• **The exercise**
Starting at the line that contains "Screen dimensions: 659x562" and continuing through the end of the records, render those lines as a numbered list, omitting blank lines.

▼

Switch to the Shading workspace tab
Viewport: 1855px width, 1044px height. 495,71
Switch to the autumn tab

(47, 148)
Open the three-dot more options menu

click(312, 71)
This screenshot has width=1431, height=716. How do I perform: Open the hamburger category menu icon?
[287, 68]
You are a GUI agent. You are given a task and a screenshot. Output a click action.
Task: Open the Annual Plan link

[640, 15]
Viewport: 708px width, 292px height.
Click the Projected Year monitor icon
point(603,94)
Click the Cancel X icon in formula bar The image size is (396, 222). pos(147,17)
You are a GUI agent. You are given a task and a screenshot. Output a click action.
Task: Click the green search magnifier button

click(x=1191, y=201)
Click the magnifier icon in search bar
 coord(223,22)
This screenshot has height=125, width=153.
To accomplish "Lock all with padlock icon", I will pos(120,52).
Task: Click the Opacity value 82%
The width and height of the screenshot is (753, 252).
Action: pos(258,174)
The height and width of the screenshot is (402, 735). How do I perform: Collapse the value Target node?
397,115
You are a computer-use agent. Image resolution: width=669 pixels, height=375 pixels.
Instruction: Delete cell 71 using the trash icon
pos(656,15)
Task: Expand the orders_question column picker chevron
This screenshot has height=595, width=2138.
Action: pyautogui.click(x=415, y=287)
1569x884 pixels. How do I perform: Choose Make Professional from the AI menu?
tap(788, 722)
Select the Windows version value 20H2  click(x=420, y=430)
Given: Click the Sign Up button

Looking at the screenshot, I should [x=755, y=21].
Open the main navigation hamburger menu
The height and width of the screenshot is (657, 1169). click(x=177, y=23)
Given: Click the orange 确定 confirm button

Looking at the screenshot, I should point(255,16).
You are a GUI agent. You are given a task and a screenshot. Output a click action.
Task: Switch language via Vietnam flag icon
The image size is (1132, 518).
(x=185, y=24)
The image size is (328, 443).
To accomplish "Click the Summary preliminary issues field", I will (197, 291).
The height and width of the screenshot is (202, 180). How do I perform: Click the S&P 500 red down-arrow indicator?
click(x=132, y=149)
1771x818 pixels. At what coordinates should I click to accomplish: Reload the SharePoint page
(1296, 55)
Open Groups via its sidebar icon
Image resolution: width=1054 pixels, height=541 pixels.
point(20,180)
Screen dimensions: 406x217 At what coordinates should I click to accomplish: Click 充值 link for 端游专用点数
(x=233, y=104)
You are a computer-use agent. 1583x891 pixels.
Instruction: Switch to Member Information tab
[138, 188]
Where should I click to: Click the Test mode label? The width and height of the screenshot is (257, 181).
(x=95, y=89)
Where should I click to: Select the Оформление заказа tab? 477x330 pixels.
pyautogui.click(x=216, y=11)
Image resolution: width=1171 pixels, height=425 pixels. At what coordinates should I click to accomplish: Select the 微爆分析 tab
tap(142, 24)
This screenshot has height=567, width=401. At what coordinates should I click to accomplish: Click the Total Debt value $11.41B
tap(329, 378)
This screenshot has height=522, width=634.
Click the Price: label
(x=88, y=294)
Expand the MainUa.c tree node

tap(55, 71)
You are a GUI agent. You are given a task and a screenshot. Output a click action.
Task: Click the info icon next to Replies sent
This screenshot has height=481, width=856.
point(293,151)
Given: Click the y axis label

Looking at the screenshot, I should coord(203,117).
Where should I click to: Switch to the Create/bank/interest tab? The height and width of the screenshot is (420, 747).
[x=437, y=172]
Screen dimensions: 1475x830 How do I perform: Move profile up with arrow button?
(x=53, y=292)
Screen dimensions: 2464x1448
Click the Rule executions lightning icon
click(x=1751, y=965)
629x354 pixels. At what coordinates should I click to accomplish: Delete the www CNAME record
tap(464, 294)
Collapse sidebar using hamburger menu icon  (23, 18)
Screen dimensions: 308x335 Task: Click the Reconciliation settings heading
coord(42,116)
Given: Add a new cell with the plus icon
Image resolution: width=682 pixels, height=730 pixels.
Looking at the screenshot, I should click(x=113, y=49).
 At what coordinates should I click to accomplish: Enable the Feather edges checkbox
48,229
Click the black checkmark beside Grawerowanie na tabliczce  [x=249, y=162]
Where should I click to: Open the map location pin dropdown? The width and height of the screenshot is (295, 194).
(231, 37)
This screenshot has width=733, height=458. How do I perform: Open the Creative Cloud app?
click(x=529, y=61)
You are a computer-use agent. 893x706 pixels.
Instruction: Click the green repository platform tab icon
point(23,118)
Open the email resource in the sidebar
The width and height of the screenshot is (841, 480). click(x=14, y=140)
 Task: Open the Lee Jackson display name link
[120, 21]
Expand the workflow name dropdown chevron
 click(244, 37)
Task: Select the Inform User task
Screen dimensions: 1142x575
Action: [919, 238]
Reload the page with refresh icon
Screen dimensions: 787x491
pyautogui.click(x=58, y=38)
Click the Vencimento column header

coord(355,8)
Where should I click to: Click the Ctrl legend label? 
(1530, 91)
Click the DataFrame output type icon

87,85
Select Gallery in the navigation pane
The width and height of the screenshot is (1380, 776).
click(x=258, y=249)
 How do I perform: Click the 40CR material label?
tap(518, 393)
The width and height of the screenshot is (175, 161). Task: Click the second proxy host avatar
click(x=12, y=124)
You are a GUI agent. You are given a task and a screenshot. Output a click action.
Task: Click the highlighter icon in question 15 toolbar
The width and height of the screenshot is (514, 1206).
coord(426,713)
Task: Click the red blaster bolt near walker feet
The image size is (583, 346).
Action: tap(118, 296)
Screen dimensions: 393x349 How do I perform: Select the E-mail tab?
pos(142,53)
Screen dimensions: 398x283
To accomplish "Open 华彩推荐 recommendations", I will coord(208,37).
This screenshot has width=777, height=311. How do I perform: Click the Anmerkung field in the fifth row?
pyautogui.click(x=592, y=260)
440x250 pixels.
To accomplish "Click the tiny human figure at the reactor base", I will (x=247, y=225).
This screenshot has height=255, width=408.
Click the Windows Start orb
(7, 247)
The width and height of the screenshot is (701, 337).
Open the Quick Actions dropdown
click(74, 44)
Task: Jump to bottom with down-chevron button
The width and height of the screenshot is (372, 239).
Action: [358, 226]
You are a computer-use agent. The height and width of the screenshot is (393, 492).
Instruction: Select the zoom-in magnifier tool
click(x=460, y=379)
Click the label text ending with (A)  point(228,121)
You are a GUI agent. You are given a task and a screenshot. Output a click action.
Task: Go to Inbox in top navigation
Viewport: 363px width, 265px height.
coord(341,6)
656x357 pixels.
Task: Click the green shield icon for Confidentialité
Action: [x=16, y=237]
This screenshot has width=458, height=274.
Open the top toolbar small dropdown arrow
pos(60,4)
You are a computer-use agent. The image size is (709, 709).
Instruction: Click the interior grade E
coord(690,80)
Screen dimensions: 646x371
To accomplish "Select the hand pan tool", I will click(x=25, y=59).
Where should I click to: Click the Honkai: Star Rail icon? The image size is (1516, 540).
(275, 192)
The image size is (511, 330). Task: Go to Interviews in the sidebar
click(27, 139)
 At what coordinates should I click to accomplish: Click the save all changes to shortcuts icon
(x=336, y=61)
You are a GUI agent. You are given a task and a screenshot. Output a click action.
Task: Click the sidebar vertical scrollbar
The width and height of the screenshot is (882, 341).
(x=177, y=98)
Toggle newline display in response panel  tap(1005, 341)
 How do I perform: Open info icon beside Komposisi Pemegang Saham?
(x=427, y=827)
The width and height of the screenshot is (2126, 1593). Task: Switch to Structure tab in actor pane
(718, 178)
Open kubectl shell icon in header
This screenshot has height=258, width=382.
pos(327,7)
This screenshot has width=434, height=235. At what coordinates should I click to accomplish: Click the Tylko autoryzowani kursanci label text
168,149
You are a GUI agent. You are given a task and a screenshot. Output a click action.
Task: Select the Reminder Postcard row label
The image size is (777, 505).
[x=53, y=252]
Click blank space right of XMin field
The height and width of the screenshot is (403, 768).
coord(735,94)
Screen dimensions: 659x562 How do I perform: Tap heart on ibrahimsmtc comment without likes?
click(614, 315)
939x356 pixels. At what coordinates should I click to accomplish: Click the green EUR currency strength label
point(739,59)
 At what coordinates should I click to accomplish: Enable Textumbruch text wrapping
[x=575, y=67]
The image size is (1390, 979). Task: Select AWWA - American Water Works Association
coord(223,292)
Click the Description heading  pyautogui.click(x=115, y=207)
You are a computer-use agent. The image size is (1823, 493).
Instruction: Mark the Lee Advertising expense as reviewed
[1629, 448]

▲

• **Exercise answer**
1. Screen dimensions: 659x562 How do I perform: Tap heart on ibrahimsmtc comment without likes?
2. click(614, 315)
3. 939x356 pixels. At what coordinates should I click to accomplish: Click the green EUR currency strength label
4. point(739,59)
5.  At what coordinates should I click to accomplish: Enable Textumbruch text wrapping
6. [x=575, y=67]
7. The image size is (1390, 979). Task: Select AWWA - American Water Works Association
8. coord(223,292)
9. Click the Description heading  pyautogui.click(x=115, y=207)
10. You are a computer-use agent. The image size is (1823, 493).
11. Instruction: Mark the Lee Advertising expense as reviewed
12. [1629, 448]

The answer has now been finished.